What is it with robots and cake? One minute a cake has mysteriously broken through reality to bring sweet goodness to you and your fuzzy friends. The next, a grabby beady eyed robot has swooped in and spirited the delicious creation away. Time to get after that baked goods thieving automaton and rescue that poor defenceless dessert.
Take the Cake is a cartoonish puzzle platformer. The player controls a fuzzy black creature as it enlarges, shrinks, jumps and sticks to the ceiling, all in an effort to rescue a mysterious cake from a thieving robot.
Puzzles primarily consist of challenges with moving platforms and navigating coloured blocks. Movable platforms can be stood on, or stuck to the bottom of, and moved by enlarging the creature. Certain coloured objects can be passed through after the creature has come into contact with the same coloured paint or colour changing device. There are also some devices which reverse the creature’s gravity.

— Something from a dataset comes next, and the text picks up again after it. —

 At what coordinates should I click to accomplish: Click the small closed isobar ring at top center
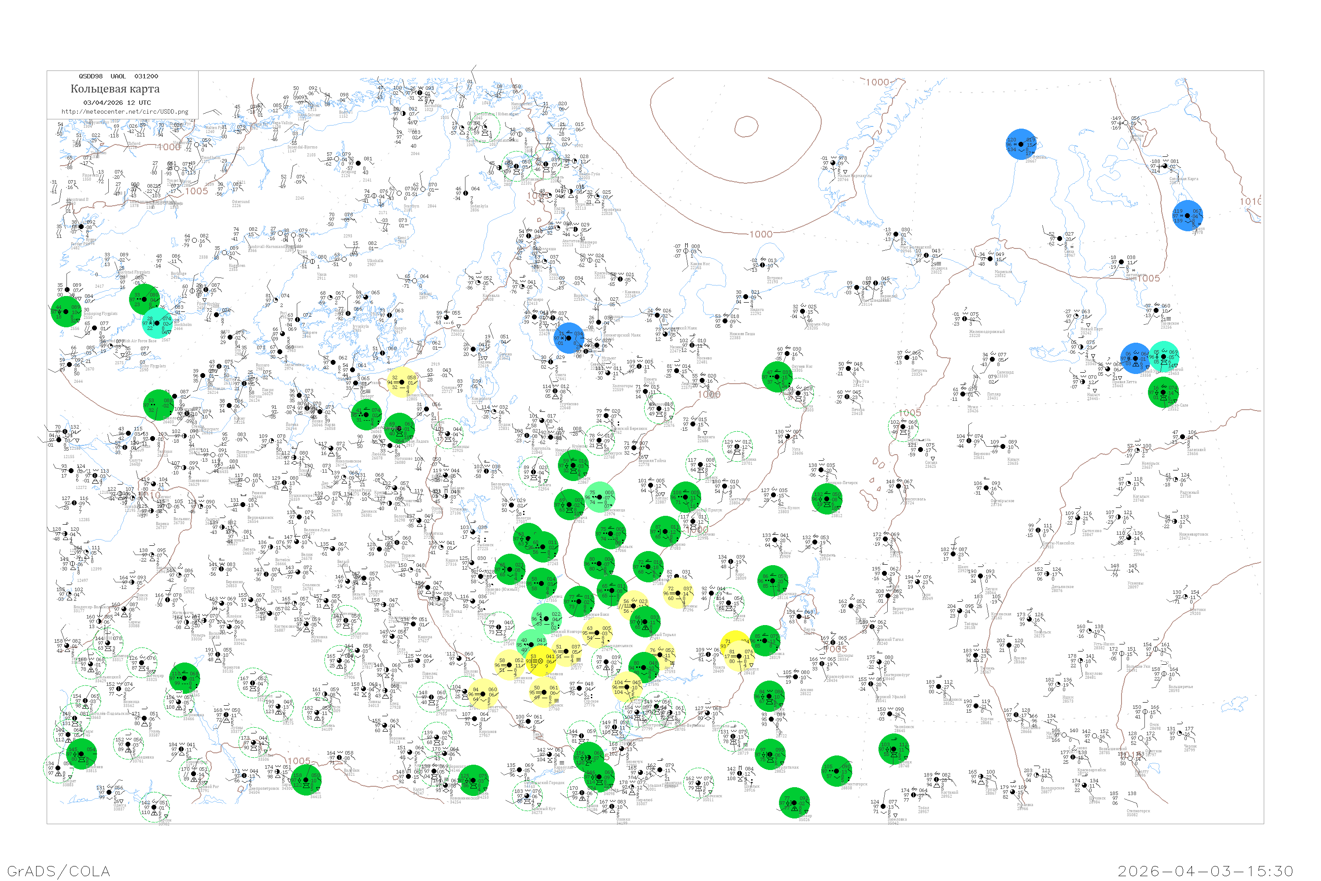coord(746,126)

Each time a player attempts a level it is timed. Throughout the levels are floating rainbow cubes which can be collected. A level can be finished without collecting all of these, but this results in the player’s time not being recorded and the level not being considered to be completed.

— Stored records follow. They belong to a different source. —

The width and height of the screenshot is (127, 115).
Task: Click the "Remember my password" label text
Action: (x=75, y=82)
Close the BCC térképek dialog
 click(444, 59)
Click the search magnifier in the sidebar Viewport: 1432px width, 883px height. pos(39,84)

By-and-large Take the Cake doesn’t add anything to the puzzle platforming genre; it sticks pretty closely to the template laid out by so many others. Having said that, it does have some nice original flourishes added, such as platforms that can have engines attached, and a handy mini map which helps players to orient themselves.
Game play is bog standard, with the only variation being that the larger the player inflates the creature, the less height it gains with a jump. Enemy AI’s are spotty, and there isn’t a great deal of variety in them. The games description touts that you can “fight bosses”, but one could argue the case of there being only one real boss battle. And on top of this sometimes the controls can feel a little sluggish.
The graphics can be best described as acceptable. It is easy enough to tell what everything is, but nothing really catches the eye or imagination. Animations are quite sparse, which isn’t always a good thing. A lot of the characters and object seem to float, as if not in control of their actions. And the walk animation on the main creature characters is stiff and unconvincing.
However, the puzzles are the games strongest part. Some are quite easy, while others require a little creative or lateral thinking. The controls and rules of the world are progressively introduced into the challenges, and there is a continual addition or combination of these to keep the puzzles fresh. They are hardly at the level where you are going to tear your hair out, but a few did illicit “Ah ha!” moments from me.
As a puzzle platformer, Take the Cake does an adequate job of presenting a series of challenges for the player to overcome. While the puzzle difficulty and variety is well done I doubt that the graphics, story and world building are likely to capture very many players interest. Those players heavily into the genre will probably find a nice few hours of distraction in the game, but I don’t see a lot of replayabilty in it. Even with the time challenge options. There is a demo available, so I recommend downloading and trying that before you fork out USD$9.99. But if you see it for a buck or two during a Steam sale, it would be well worth the investment.
Take the Cake is developed and published by Ebenit, and is available now on Steam.